─── Passage to read ───

Pretesting

Pretesting mit LLMs

LLM generated survey responses can mimick some aspects of human responses when you know the sociodemographics of the expected human respondents and condition the LLM on that via “personas”. The survey responses often reproduce averages fairly reliably but lack variance. For our purposes this seems surely good enough.

Simulating Human Opinions with Large Language Models: Opportunities and Challenges for Personalized Survey Data Modeling

Kaiser et al. (2025⤴) created ASPIRE (Automated Synthetic Persona Interview and Response Engine) (Couldn’t find their python code though).

They create personas based on real sociodemographic data:

“You are a [ethnicity] [sex] living in [state]. You were born in the year [year] in [country of birth]. Your nationality is [nationality] and you speak [language] fluently. Your education level is: [education level] and your profession is: [profession]. You describe your financial situation with [financial situation].”

─── Record set ───

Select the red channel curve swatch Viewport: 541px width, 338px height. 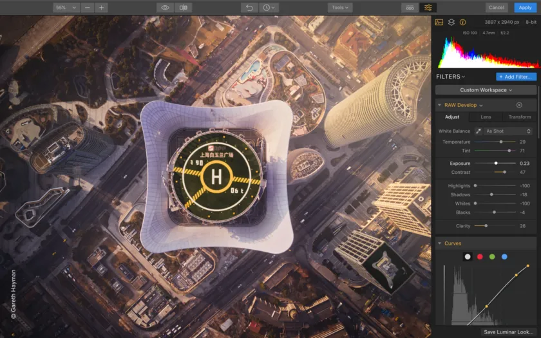tap(480, 257)
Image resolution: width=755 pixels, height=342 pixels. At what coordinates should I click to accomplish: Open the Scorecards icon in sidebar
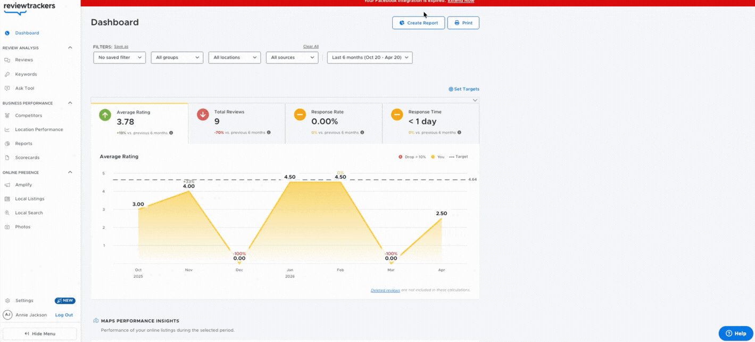tap(7, 158)
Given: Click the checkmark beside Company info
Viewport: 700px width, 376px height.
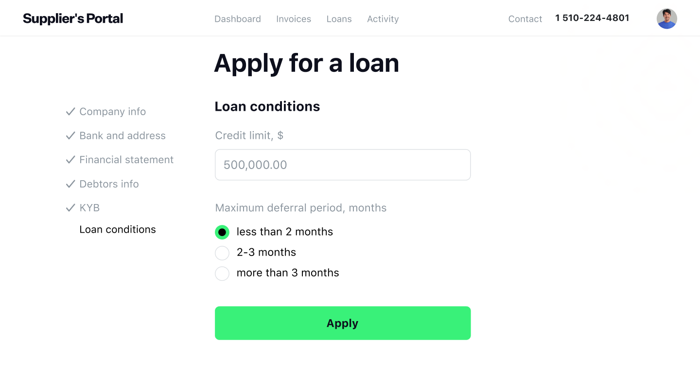Looking at the screenshot, I should (70, 111).
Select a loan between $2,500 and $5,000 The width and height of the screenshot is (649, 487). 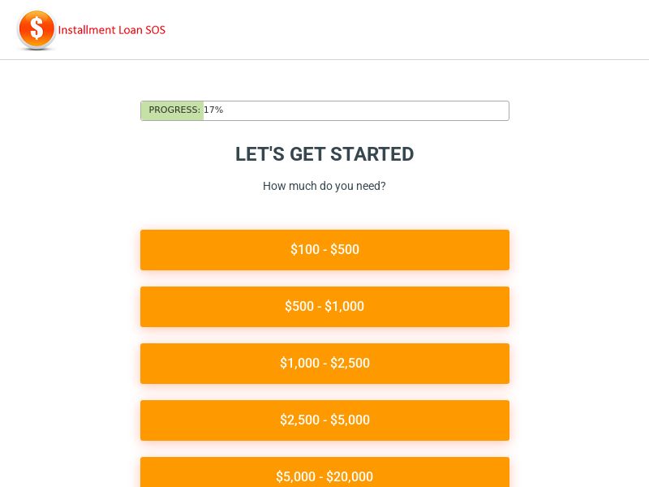pyautogui.click(x=325, y=420)
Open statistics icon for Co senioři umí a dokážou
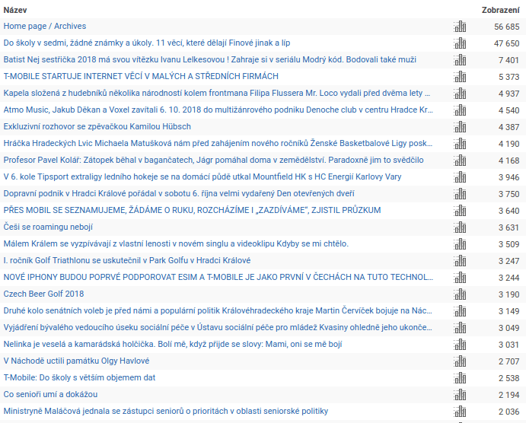The width and height of the screenshot is (526, 423). [459, 395]
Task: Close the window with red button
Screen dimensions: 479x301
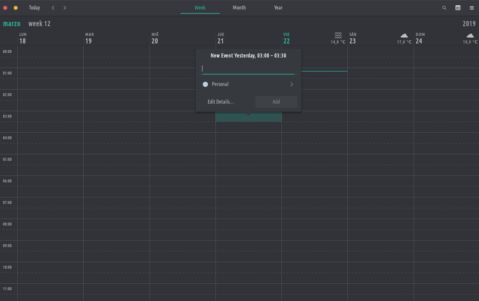Action: pos(5,8)
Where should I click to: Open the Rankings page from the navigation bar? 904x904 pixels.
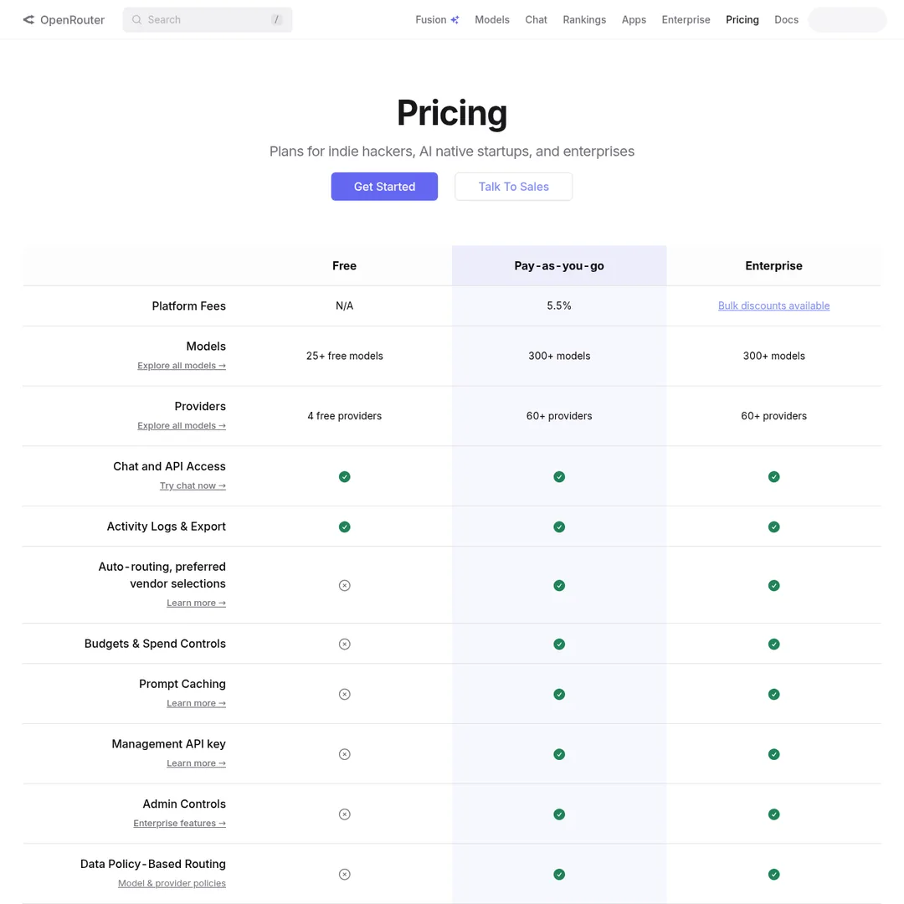[584, 19]
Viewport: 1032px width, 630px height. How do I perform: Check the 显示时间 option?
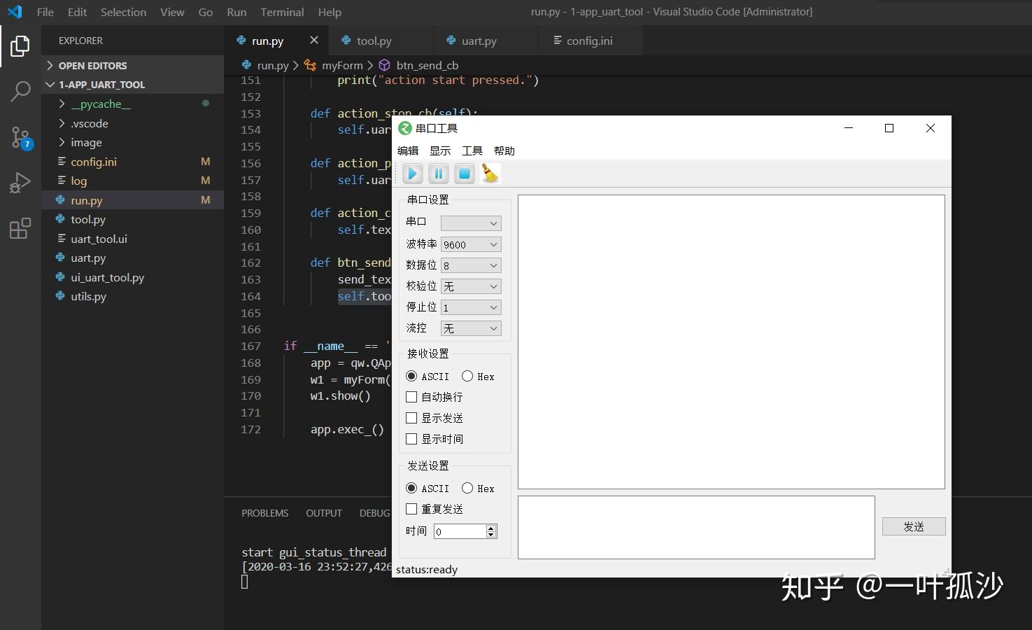click(411, 439)
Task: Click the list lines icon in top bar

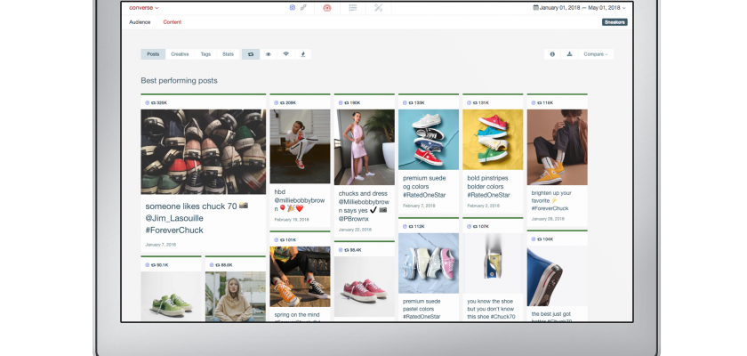Action: pyautogui.click(x=353, y=8)
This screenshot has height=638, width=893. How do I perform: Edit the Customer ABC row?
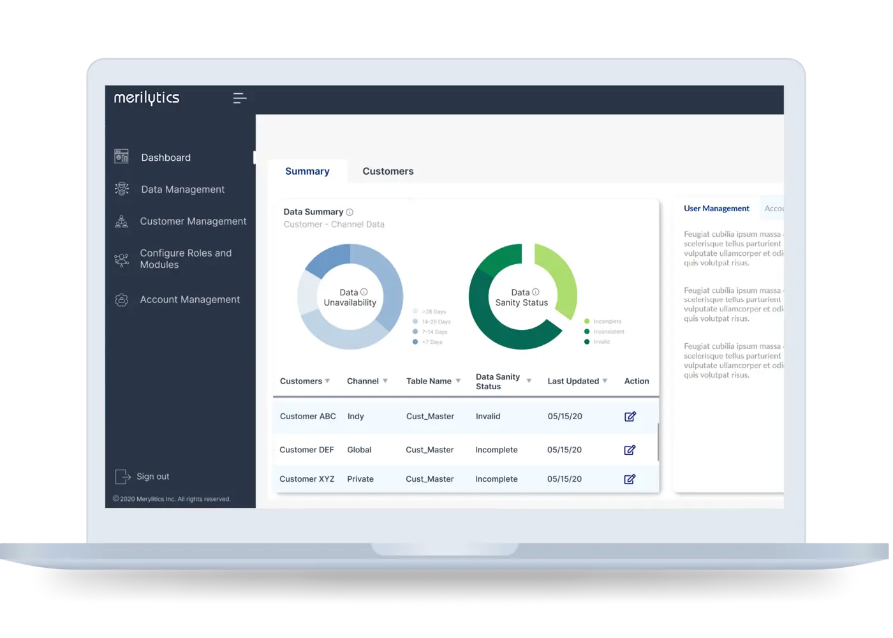click(x=630, y=417)
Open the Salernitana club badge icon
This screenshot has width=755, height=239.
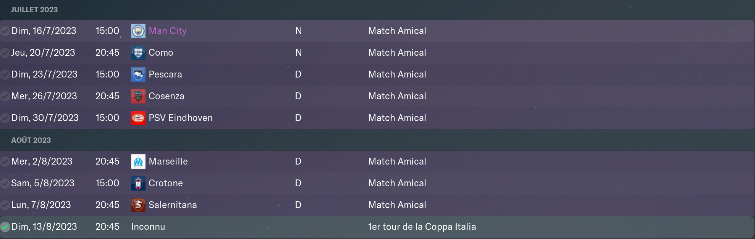[x=138, y=205]
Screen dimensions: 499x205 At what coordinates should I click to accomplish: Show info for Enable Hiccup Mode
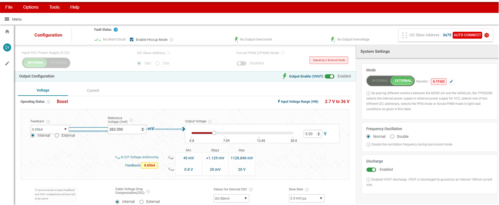pos(172,40)
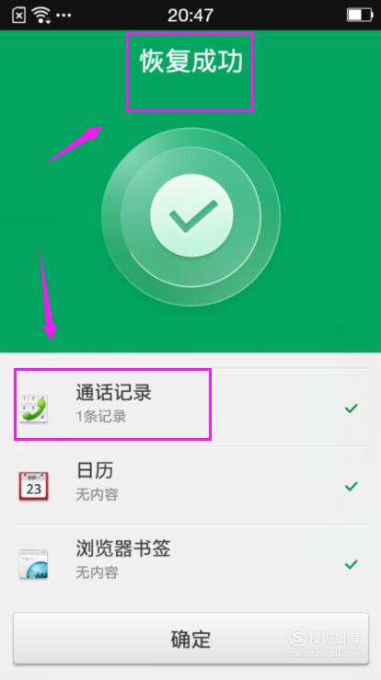
Task: Tap 无内容 under 浏览器书签
Action: coord(98,572)
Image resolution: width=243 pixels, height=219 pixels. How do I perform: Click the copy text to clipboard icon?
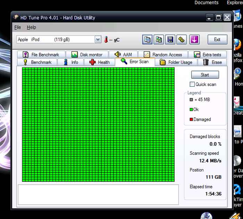[x=147, y=40]
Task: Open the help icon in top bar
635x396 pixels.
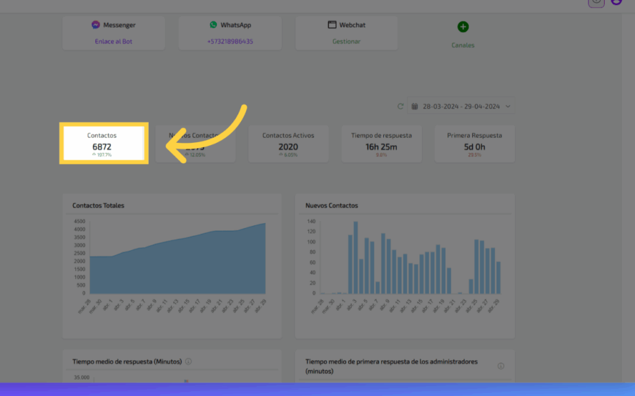Action: coord(596,2)
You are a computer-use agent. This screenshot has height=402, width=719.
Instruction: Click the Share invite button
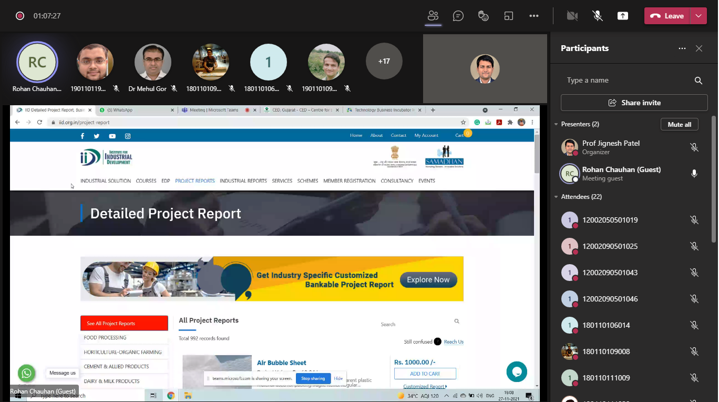click(x=634, y=103)
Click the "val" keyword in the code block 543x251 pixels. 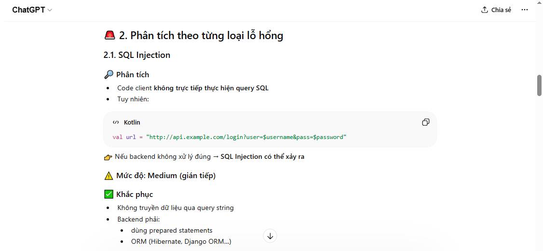tap(117, 137)

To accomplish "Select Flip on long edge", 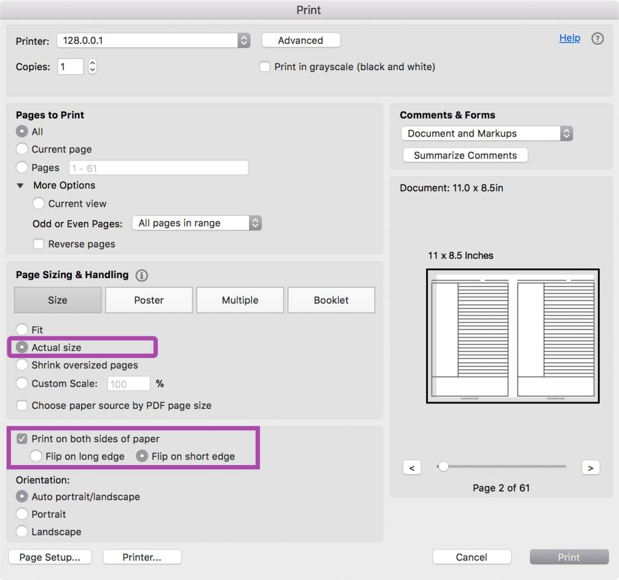I will tap(36, 457).
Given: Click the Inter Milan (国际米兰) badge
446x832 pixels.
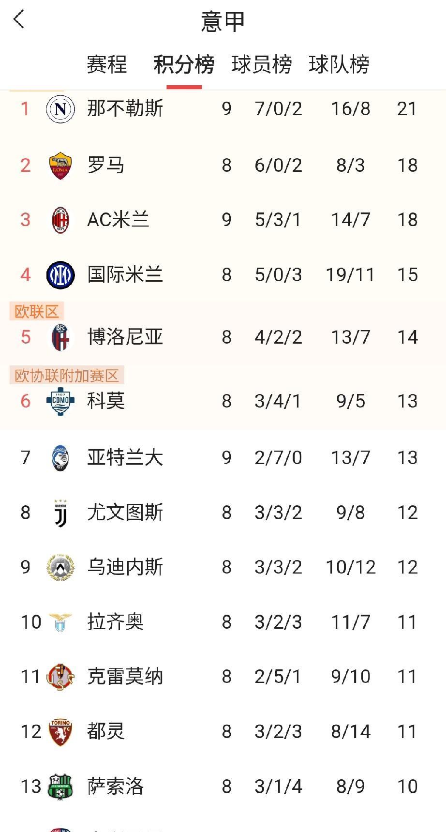Looking at the screenshot, I should click(x=59, y=274).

───

Study questions |
1 – In the text on LLM survey pretesting, what does ASPIRE stand for?
2 – Continue the text on LLM survey pretesting from its last sentence.
The data is separate material, apart from the text on LLM survey pretesting.

Results by task |
1 – Automated Synthetic Persona Interview and Response Engine

2 –
Conclusion: Synthetic data is better than random (average agreement between synthetic and real responses was 78% (p<0.001)). However, they found a positivity bias where synthetic responses are more positive than real ones. No strong evidence of sociodemographic bias was found (though this doesn’t mean there’s no bias!). They also observed lower variance in synthetic responses (Kaiser et al., 2025⤴) .

Out of One, Many: Using Language Models to Simulate Human Samples

Argyle et al. (2023⤴) seems to be (among the) first to look in detail at how closely LLM responses map to human responses. They claim that LLMs are very good at reproducing the biases and views of subpopulations when prompted with personas.

Synthetic Replacements for Human Survey Data? The Perils of Large Language Models.

(Bisbee et al., 2024⤴)

Conclusion: Persona-based LLM reponses are good to model human averages but show less variance and non-faithful regression coefficients. Not surprising to me: Pre-trained LLMs have great calibration. After RLHF calibration collapses. Plus the temperature is less than 1 usually (so they sample with less variance than what they think the true next-word distribution is.

Large Language Models in Survey Research: Generating Synthetic Data and Unlocking New Possibilities.

(Motoki et al., 2023⤴)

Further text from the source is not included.